Sample Configuration

{
    "$schema": "dtg.schema.json",
    "CsprojName": "AvroIDL",
    "GrammarFile": "AvroIDL.g4",
    "Outputs": {
        "AST": true,
        "Parser": true,
        "LanguageServer": true,
        "TmLanguageJson": true,
        // can still be run manually using `dtg generate vscodeExtension`
        "VscodeExtension": false,
    },
    "AST": {
        "Namespace": "AvroIDL.AST",
    },
    "SyntaxHighlighting": {
        "OutputPath": "vscode-extension/syntaxes/AvroIDL.tmLanguage.json",
    },
    "Parser": {
        "OutputDirectory": "Parser",
        "Namespace": "AvroIDL.Parser",
        "AntlrCommand": "java -jar T:\\Antlr\\antlr-4.13.1-complete.jar"
    },
    "VscodeExtension": {
        "ExtensionId": "dtgtest.avroidl",
        "ExtensionDisplayName": "AvroIDL",
    },
    "LanguageServer": {
        "Namespace": "AvroIDL.LanguageServer"
    }
}

Dependencies

To parse command line options and commands, this project uses System.CommandLine.

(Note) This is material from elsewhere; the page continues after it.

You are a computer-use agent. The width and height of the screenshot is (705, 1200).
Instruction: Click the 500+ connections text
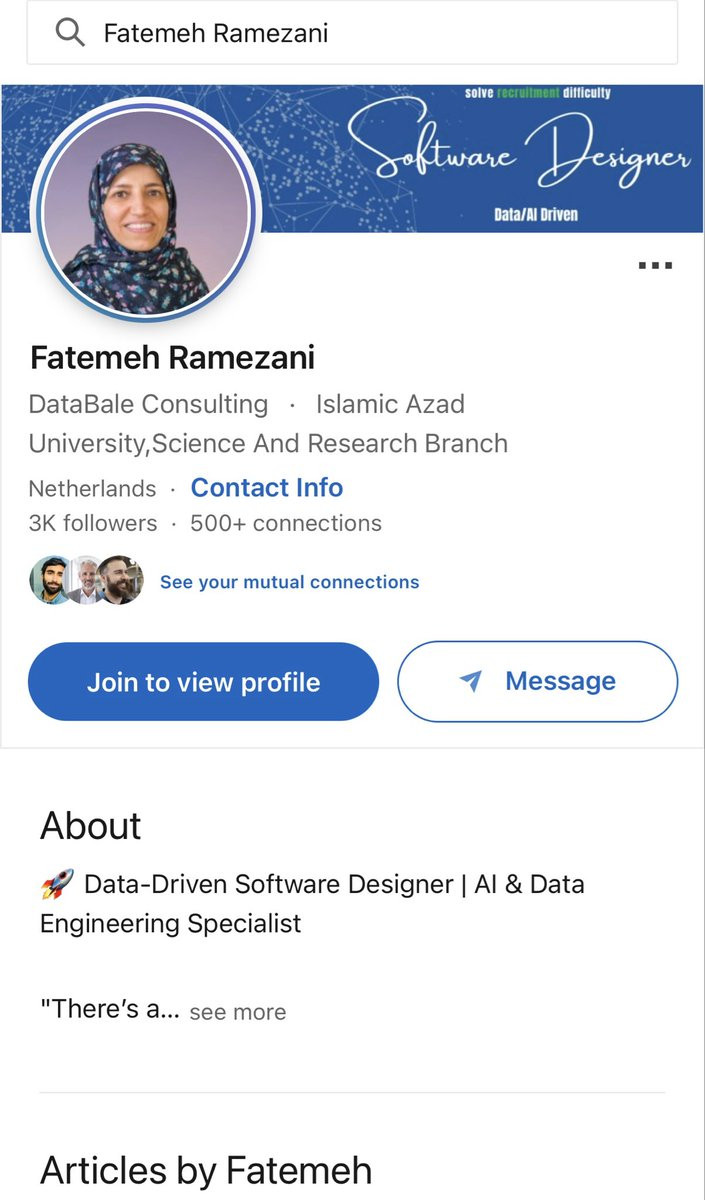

For analysis of the ANTLR4 grammar provided as input, this project currently uses Antlr4Ast, an easy-to-use C# library for parsing ANTLR grammar files (.g4) developed by Alexandre Mutel.

For implementation of the watch mode (reacting to changes in input files), this code uses Reactive Extensions for .NET (Rx.NET).

The generated language server code includes an adapted version of the code from the antlr4-c3 library created by Mike Lischke and ported to C# by Jonathan Philipps.